What does 'Hawkish' monetary policy stance mean?
Correct Answer: D. Favoring higher interest rates to control inflation
• **Hawkish = favoring higher interest rates to control inflation** — a hawkish MPC member or stance prioritizes bringing CPI down to target even if it means slowing growth or tightening credit conditions. • **Hawkish vs. Dovish** — Dovish (B) is the opposite: prefers lower rates to boost growth and employment; Neutral (C) means no clear bias toward hikes or cuts; Hawkish signals upcoming rate hikes or resistance to cuts. • In MPC meeting minutes, when members cite persistent core inflation or risks to the 4% target, they are expressing a hawkish view. • 💡 Currency devaluation (A) is an exchange rate/forex policy concept, not a monetary policy stance label; lower rates for growth (B) is Dovish — the exact opposite of Hawkish; neutral stance (C) is its own distinct category.

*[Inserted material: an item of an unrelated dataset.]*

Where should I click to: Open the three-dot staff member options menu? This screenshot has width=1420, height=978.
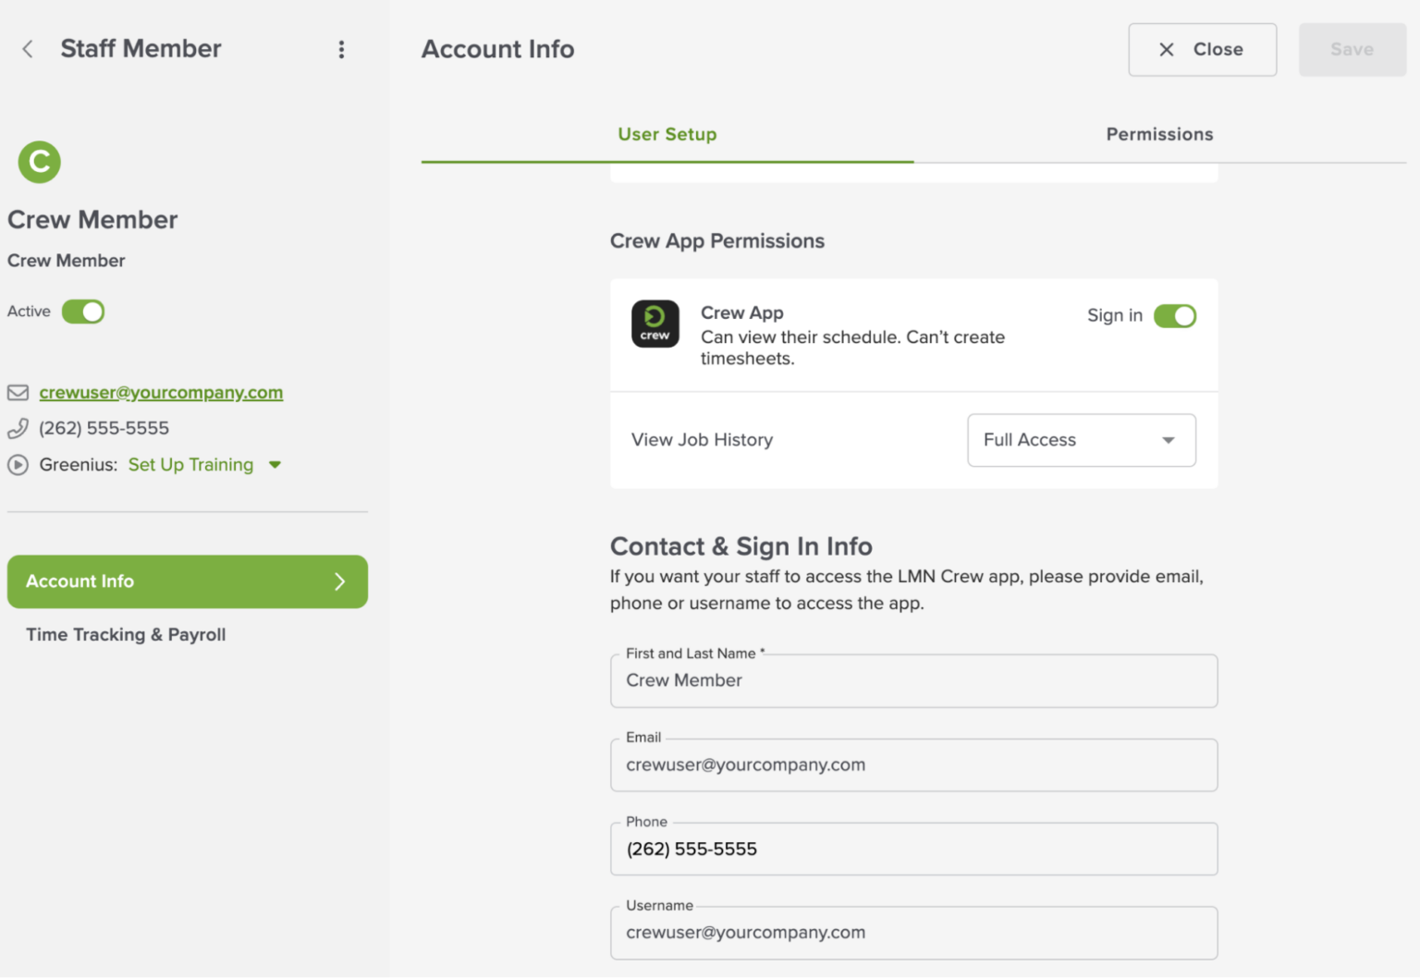tap(341, 49)
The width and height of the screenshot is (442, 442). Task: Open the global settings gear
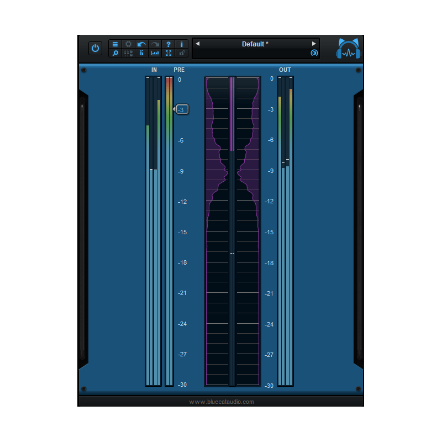pyautogui.click(x=128, y=44)
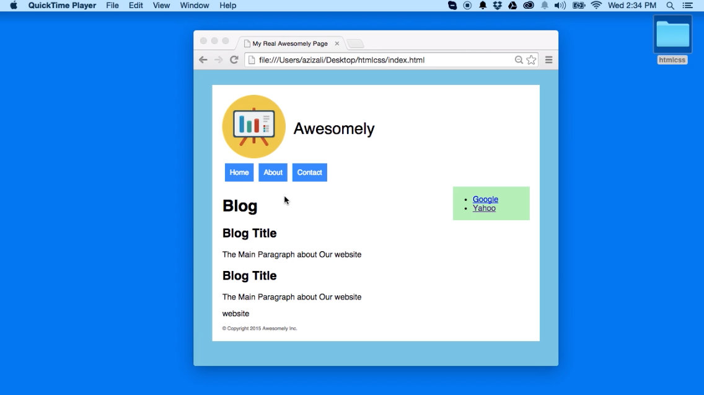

The Monetary Policy Committee meets how many times a year (minimum)?
Correct Answer: B. 4 times
• **Minimum 4 times per year** = the RBI Act mandates MPC must meet at least 4 times in each financial year to review the policy stance and decide the repo rate. • **In practice, 6 meetings** — RBI schedules MPC meetings every two months (bi-monthly), resulting in 6 meetings per year; each meeting lasts 3 days with the rate decision announced on the final day. • After each meeting, minutes are released within 14 days, and each member must publish their voting rationale — ensuring transparency and accountability. • 💡 2 times (A) is below the legal minimum; 12 times (C) would mean monthly meetings — that is the US Fed's FOMC schedule, not MPC's; 6 times (D) is the actual practice but not the statutory minimum — the legal floor is 4.